The martial weapon proficiency bothers me a lot less than the heavy armor. I'd still rather see something like "simple weapons, plus one martial weapon". I know that most PCs would really ever use one or two martial weapons, anyway, so there's minimal in-play difference. It's just much more thematic. The Tempest and War Cleric may both only ever care about having a warhammer to use, but the fact that the War Cleric
could pick up a greatsword, whip, maul, etc. makes it
feel different.
Which is actually one of the reasons I don't like heavy armor proficiency being as common. It cheapens the flavor of the War Cleric if half of the domains grant that proficiency. The Tempest Cleric can still have heavy armor, if the table is using feats. Yes, that means paying for something that's currently free. Give them a different ability that's still balanced, but more flavor-appropriate. I'm not trying to de-power the class, just make it less samey-samey. The ubiquity of heavy armor for Clerics just feels like the developers phoning it in.
The Life domain is a special case. I really hate it granting heavy armor. Not just because it's samey, but because it feels like it runs totally counter to what the domain
should do.
2) I also mostly agree with this. However, I would suggest each domain getting two channel divinity options, some of which will be turn undead or an effect similar to turn undead. I do wish they could channel divinity a number of times equal to their Wisdom modifier instead of a set number of times a day, however.
I would be totally fine with effects that are similar to turn undead, but different. Maybe the Tempest gets to turn elementals. Nature might turn abominations.
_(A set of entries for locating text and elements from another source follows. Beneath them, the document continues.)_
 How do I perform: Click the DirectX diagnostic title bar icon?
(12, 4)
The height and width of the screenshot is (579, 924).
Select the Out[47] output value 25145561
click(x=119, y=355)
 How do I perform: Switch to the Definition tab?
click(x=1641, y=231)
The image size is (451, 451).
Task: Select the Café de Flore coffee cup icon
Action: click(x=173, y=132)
Knowledge gets to turn imbeciles (good in an election year). The point isn't that I hate turn undead. Just that, once you lose the pseudo-Christian context, it makes little thematic sense. I
definitely want channel divinity to be a relevant ability.
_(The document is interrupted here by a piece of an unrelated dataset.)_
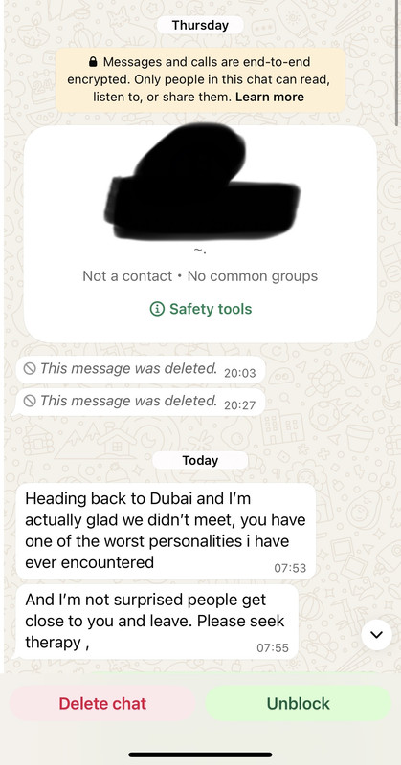Tap the 07:53 message timestamp
Image resolution: width=401 pixels, height=765 pixels.
coord(290,568)
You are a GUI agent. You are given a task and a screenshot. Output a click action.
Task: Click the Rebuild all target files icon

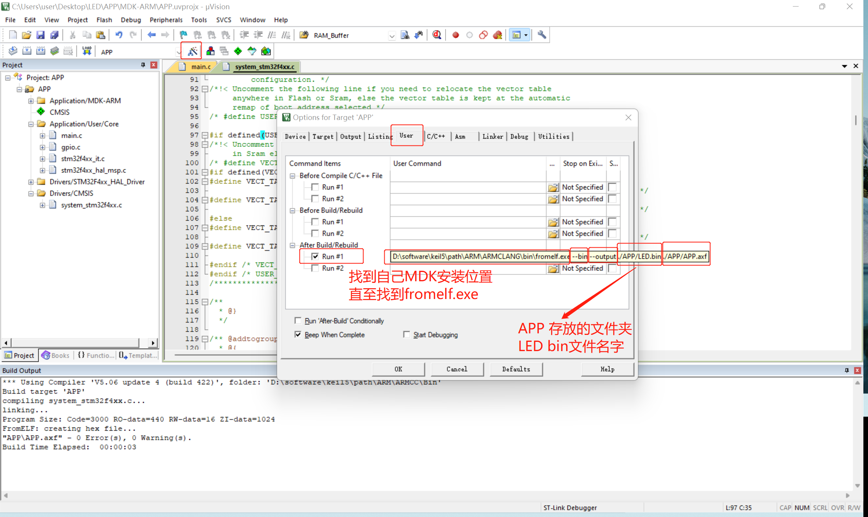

As far as Wisdom bonus vs. set number of times, that feels like a balance thing. The Cleric class has enough thematic issues that I can't even make it to the point of evaluating the balance. Really, balance generally comes down to numbers. Give the class some flavor, then adjust the numbers until it works.
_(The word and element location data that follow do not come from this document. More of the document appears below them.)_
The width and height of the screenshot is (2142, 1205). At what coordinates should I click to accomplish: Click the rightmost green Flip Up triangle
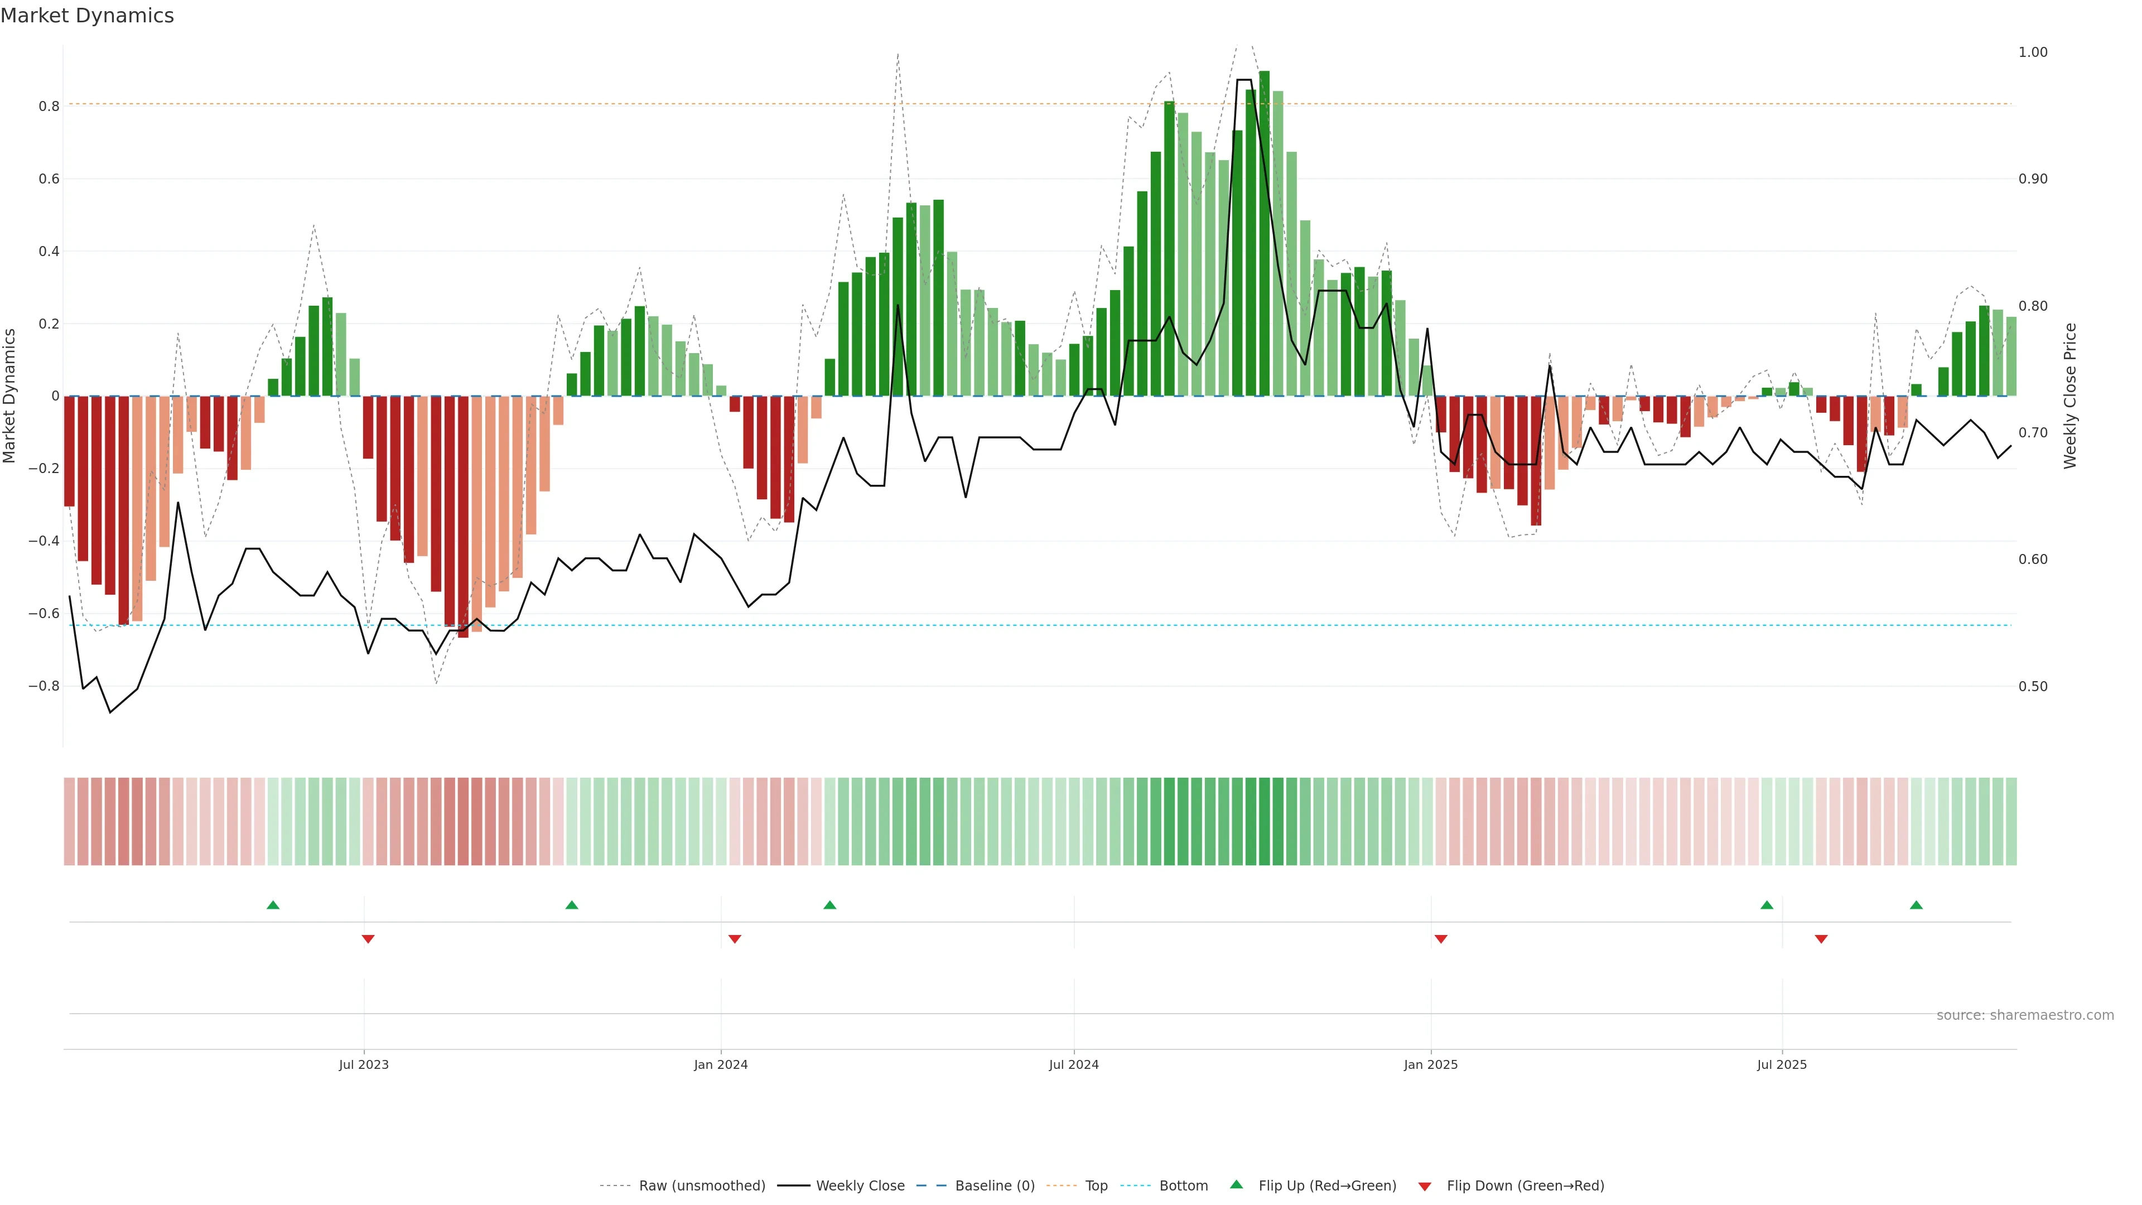click(x=1917, y=905)
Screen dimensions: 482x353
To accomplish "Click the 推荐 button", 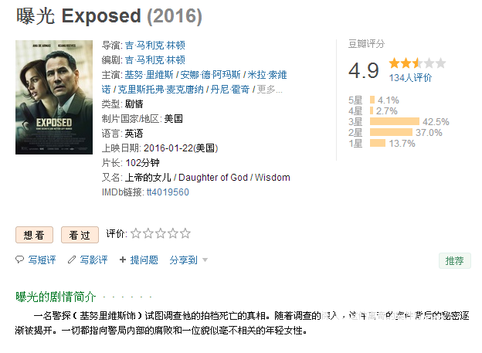I will 455,261.
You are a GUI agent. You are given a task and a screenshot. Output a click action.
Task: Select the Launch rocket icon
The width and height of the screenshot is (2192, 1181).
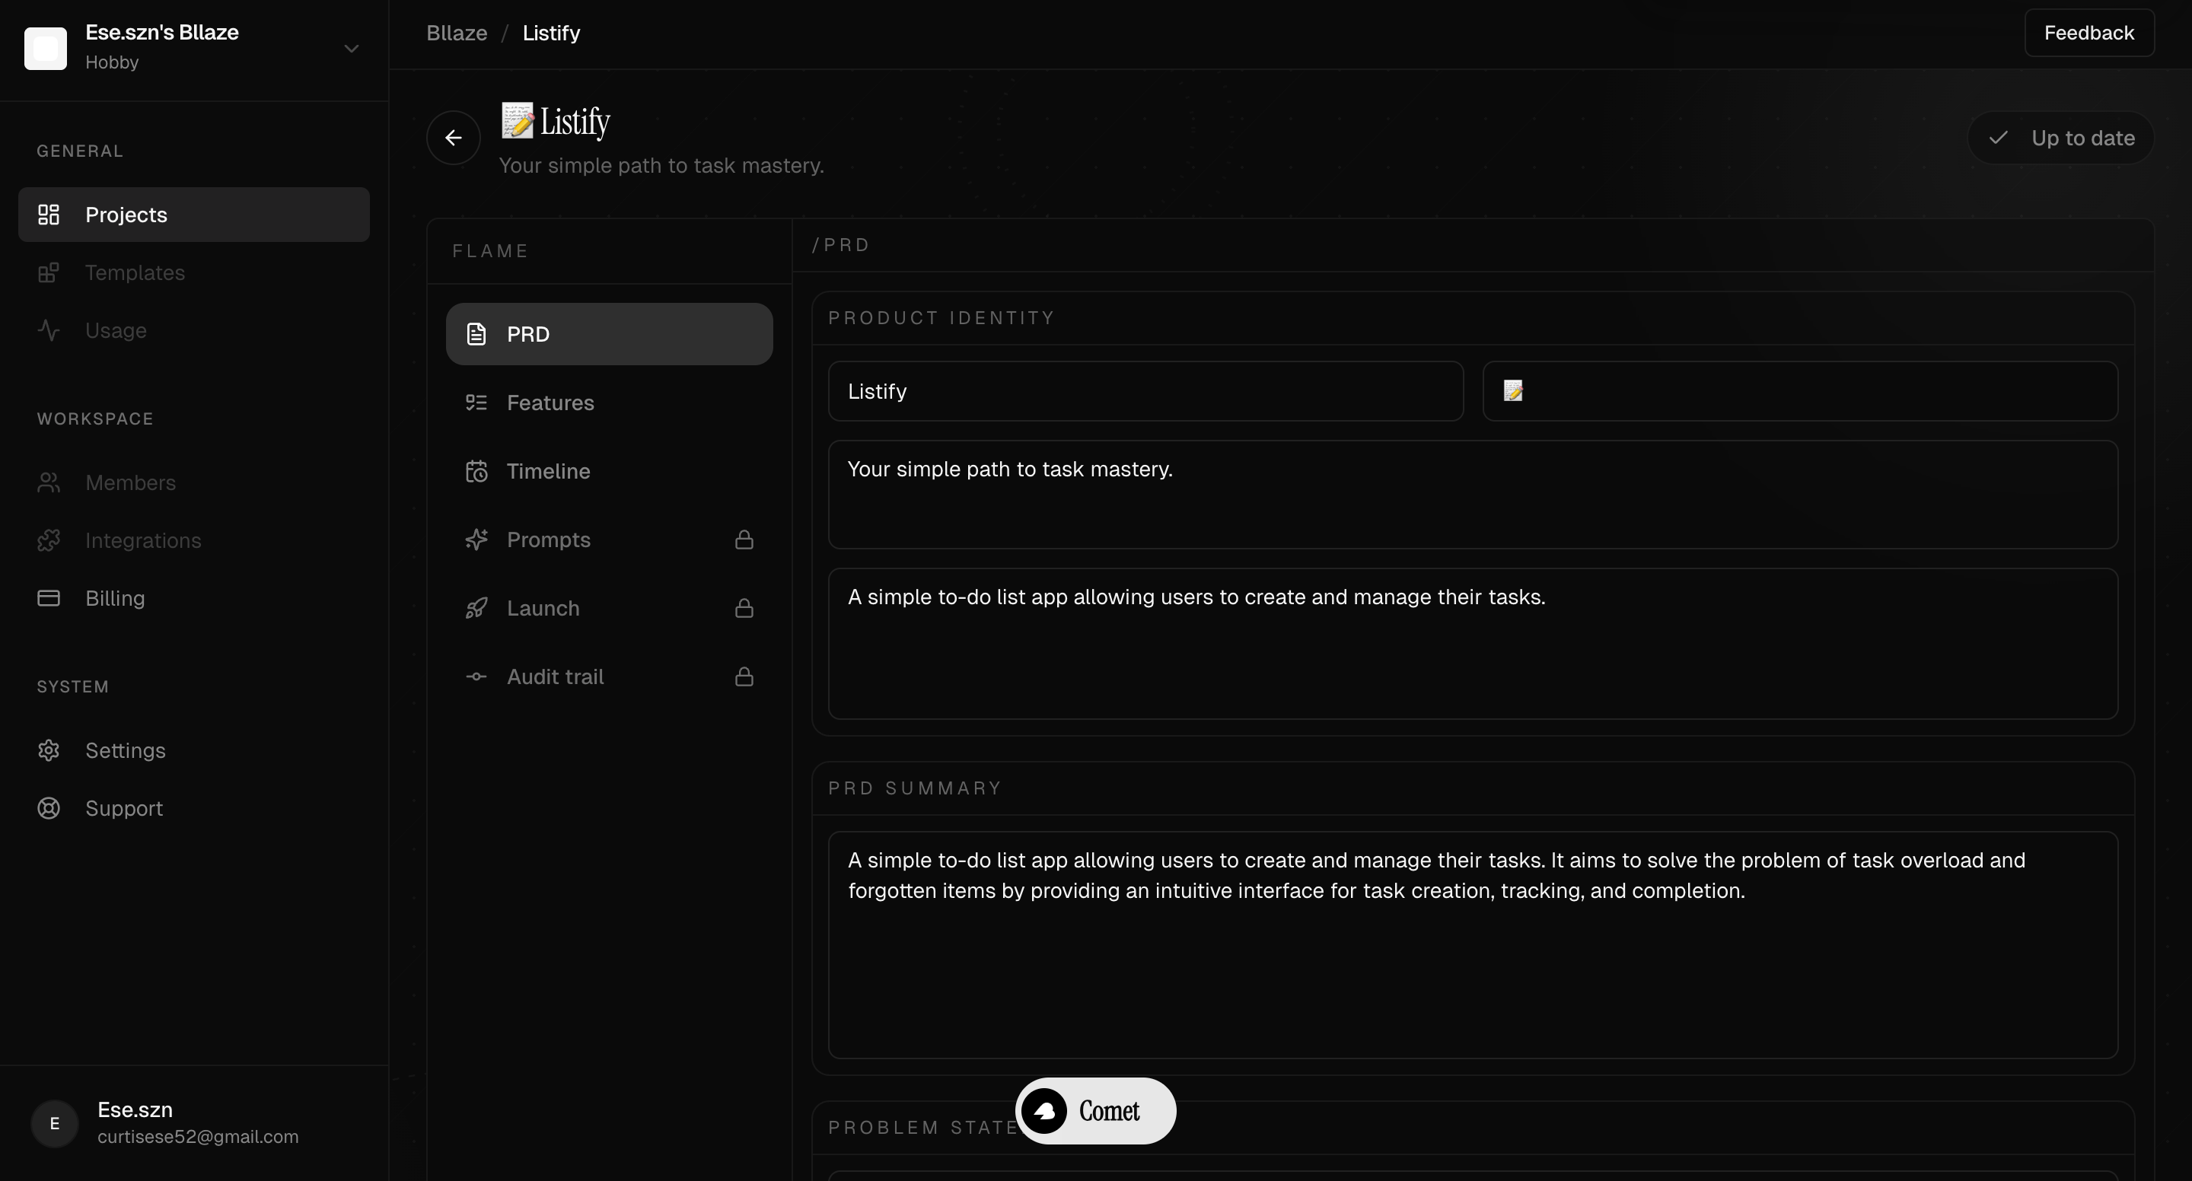[x=476, y=608]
3) This one I kinda disagree with though. I think their damaging spells is pretty limited. Or maybe the spells they do have are enough, but are a little lackluster or badly designed (ex. Sacred Flame should be roll to hit, not a save). I think they get some pretty good added domain spells, although I think some could be switched out for better choices. What I wish they did have was some more, unique to cleric control or influential spells. Not necessarily things that do damage, but ways to influence the stage or environment around them.
Actually, as I sit here writing this, I think I would have been fine with a much smaller Cleric spell list, and much more expansive domain spell list for each domain (say, 5 domain spells per spell level, going all the way through 9th level spells). Make each domain much more unique. For example, you'd end up with all clerics still getting basic healing spells like Cure Wounds, but only the life cleric with access to more powerful ones like Mass Cure Wounds, Heal, or Aura of Vitality.
I actually couldn't name a ton of damaging spells for Clerics. It might just be the design of giving damaging cantrips to every class that bugs me. It could also be the standardizing of the damage done by spells of a given level. Clerics have always had some damaging spells, but I recall them as generally being either a higher level or smaller/fewer dice than the closest equivalent Wizard spell.
I think I like your idea of smaller base spell list and more domain spells. It actually makes sense for the Tempest to get
lightning bolt and do it on par with the Wizard. War might do as much overall damage, but it'd be more in the form of
magic weapon and the like. Knowledge should have access to more divination spells than others. But, the same thing could be applied to Wizard schools -- which will be a topic for much later.
Really, the core issue is that, over the editions, they've standardized the spell preparation math and the effects of spells by level and probably other factors, but they've left the Cleric with access to the full list of spells while the Wizard (and other arcane casters) are stuck with the restrictions they've always had. In AD&D, the DM was explicitly supposed to review the Cleric's list every day and potentially swap out spells they didn't like. Players who started with 3E or later would
freak at that idea, but it was a very real balancing factor.
Want to have some fun? Get a deck of spell cards. Have the player select 1/3 to 1/2 half their spells every day, as normal. Shuffle the deck and deal out the remainder. It's not really the DM doing it, but it sure feels like the "will of the gods". Domain spells are still "gimmes".